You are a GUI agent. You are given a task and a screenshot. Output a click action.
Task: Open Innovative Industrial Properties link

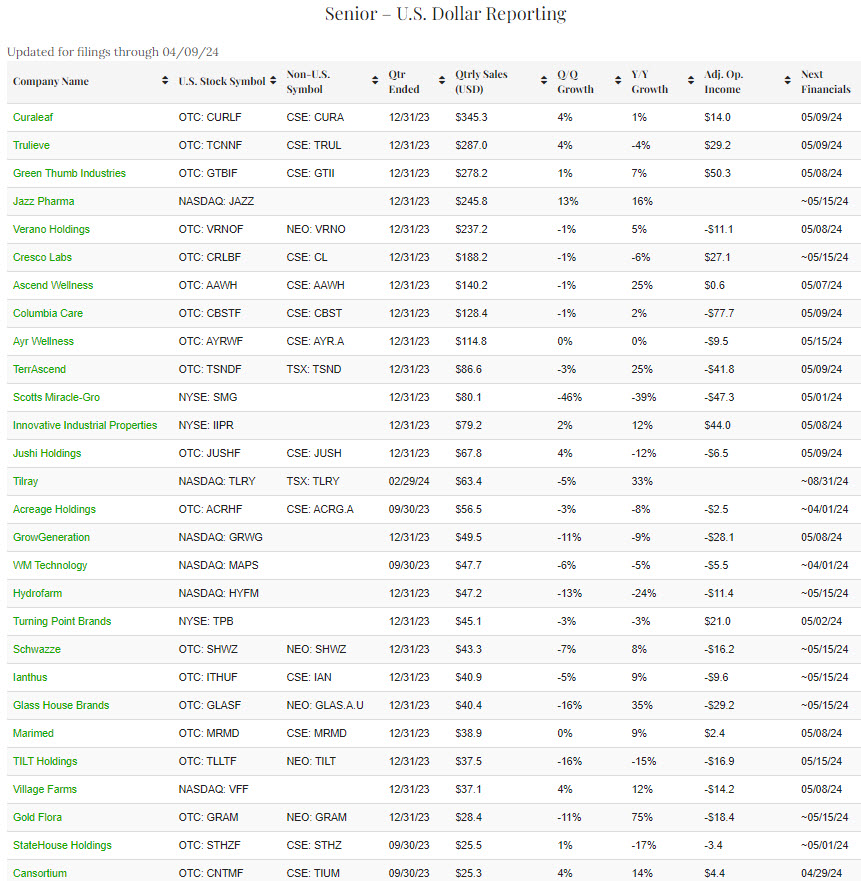pos(85,425)
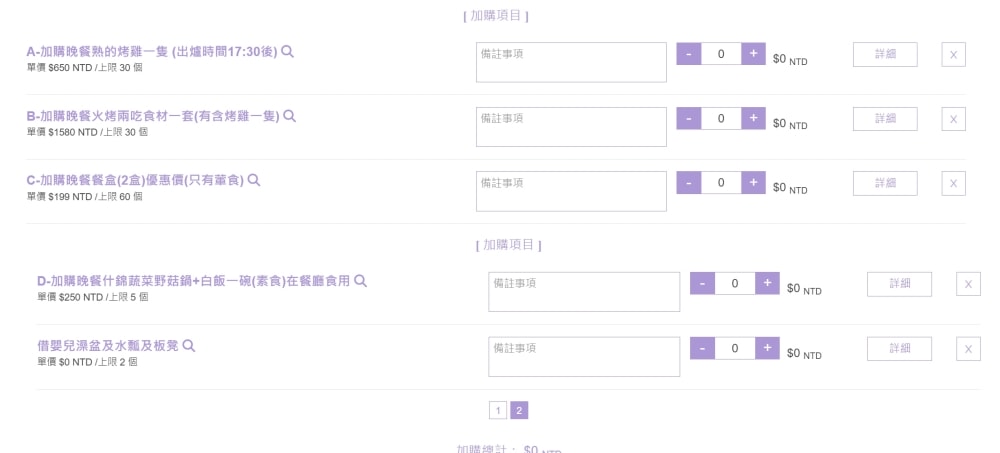Click magnifier icon for C-加購晚餐餐盒 item
Image resolution: width=1000 pixels, height=453 pixels.
pos(254,180)
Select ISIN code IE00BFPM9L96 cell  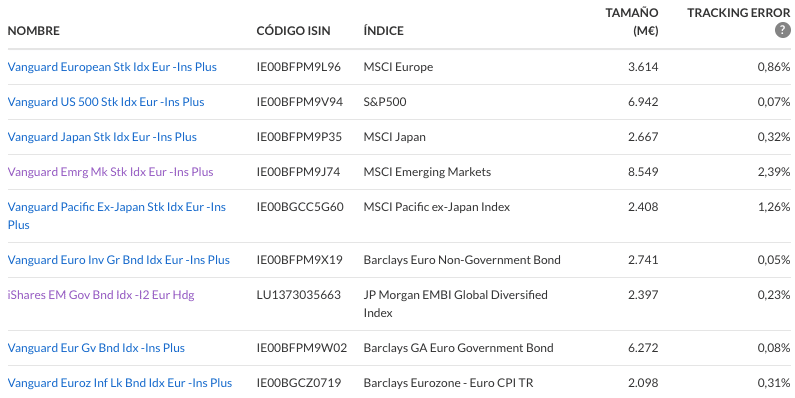tap(299, 67)
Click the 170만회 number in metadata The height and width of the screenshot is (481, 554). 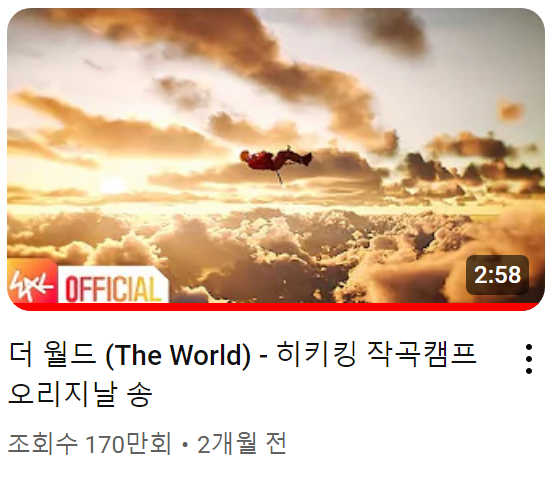coord(129,444)
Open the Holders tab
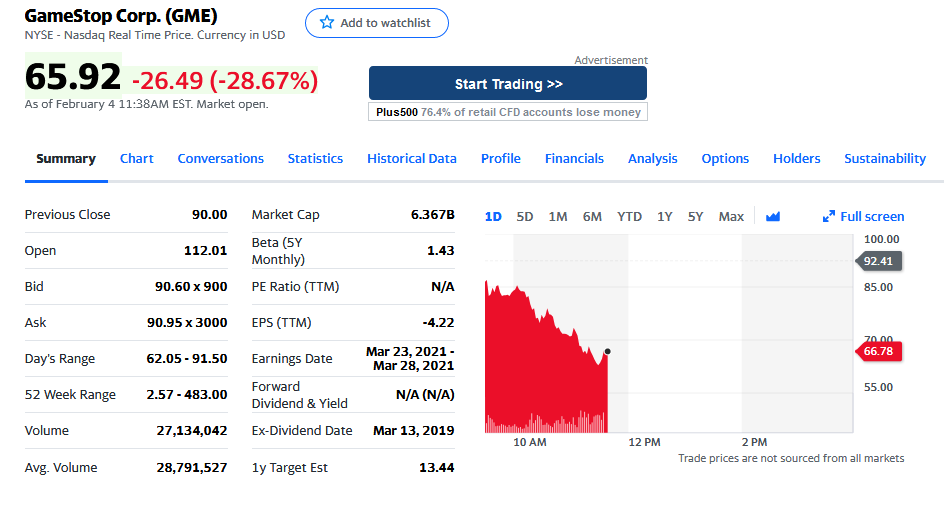 (796, 159)
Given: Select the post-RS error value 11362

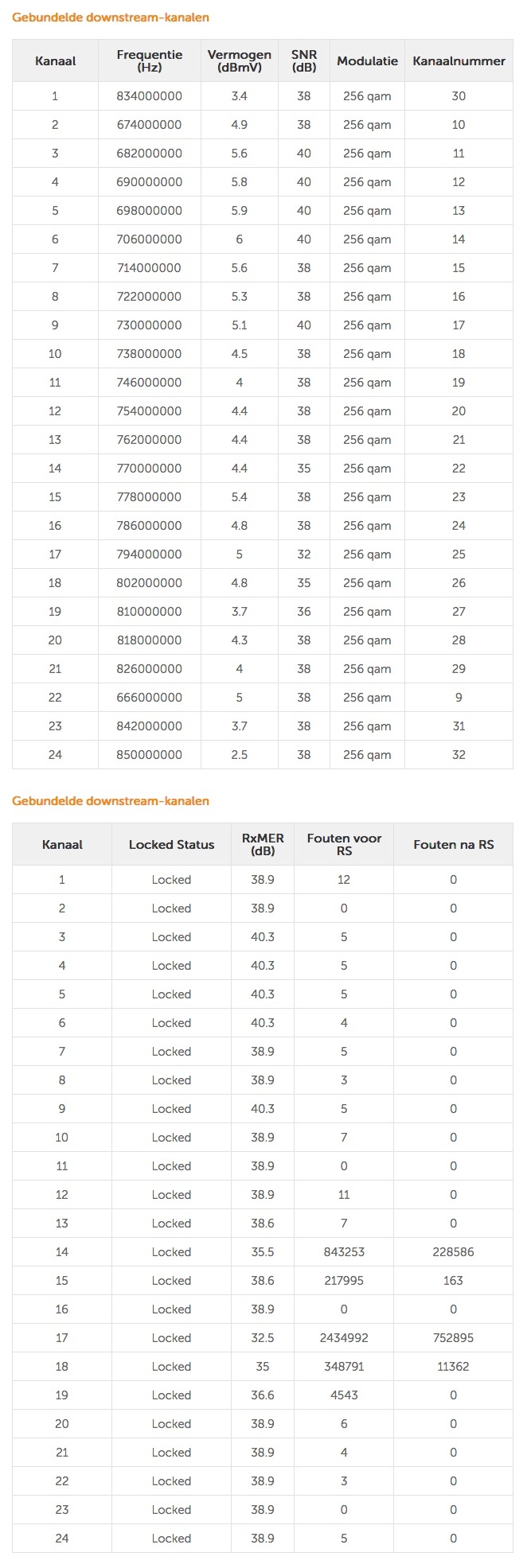Looking at the screenshot, I should coord(453,1367).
● ● ● ● ● ● ●
Your goal:
Reproduce everything from the line containing "Open the Holders tab" down to the end of the material above, word for word and without the pictures.

Written response:
Open the Holders tab
 (796, 159)
Given: Select the post-RS error value 11362

Looking at the screenshot, I should coord(453,1367).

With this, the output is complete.